Hello,
After fixing some bugs in FFT, I come back to this one.
I have looked at the Landau case, and this is related to a problematic definition we have in the Landau distribution.
We have an implementation of the Landau(x) as defined in the original definition,
first equation of Landau distribution - Wikipedia and implemented from code coming from the CERNLIB.
See ROOT: Probability Density Functions (PDF)
In that definition there is no location and scale parameters defined and we artificially introduce a location parameter in the code as x' = (x-m)/s.
Now this is different than the correct definition of the family of Landau distributions described as p(x;mu,c) in Landau distribution - Wikipedia.

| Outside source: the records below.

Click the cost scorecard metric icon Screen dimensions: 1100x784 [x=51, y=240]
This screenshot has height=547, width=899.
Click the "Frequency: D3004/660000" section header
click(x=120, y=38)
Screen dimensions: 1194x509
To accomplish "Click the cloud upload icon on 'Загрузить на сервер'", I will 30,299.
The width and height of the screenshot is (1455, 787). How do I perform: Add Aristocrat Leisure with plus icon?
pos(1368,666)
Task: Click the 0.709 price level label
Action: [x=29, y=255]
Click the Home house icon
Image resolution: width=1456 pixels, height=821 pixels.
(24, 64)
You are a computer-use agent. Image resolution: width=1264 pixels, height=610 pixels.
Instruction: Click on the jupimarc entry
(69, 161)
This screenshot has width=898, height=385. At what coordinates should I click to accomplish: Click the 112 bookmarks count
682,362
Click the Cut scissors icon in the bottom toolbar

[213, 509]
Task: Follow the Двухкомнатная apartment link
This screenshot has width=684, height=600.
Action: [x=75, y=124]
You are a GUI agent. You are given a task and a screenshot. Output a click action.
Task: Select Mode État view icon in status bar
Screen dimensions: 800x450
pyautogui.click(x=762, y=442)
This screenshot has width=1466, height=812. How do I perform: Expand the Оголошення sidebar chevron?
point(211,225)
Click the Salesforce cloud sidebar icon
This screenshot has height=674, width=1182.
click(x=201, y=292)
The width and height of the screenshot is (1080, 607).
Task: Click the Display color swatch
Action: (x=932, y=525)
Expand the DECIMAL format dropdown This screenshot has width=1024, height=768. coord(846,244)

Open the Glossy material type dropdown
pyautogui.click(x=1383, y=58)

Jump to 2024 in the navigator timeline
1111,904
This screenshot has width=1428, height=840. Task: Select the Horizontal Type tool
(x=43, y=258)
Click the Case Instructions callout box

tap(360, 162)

Using that correct definition is true that:
CONV(Landau(x,m,c), Landau(x,m,c)) = Landau(x, 2*m, 2*c)
but it is not true that
CONV( Landau( (x-m)/s), Landau((x-m)/s) ) = Landau ( (x - 2*m)/s )
This explains what is observed in the plot above running the given macro TwoLandau.py gives difference results for the PDF between twomip and onetheomip.
If the same macro is applied to another stable distribution, like the Gaussian, see TwoGaus.py (4.1 KB) ,
the result is what expected, confirming that there is no problem on the RooFit side when performing an FFT convolution.
Lorenzo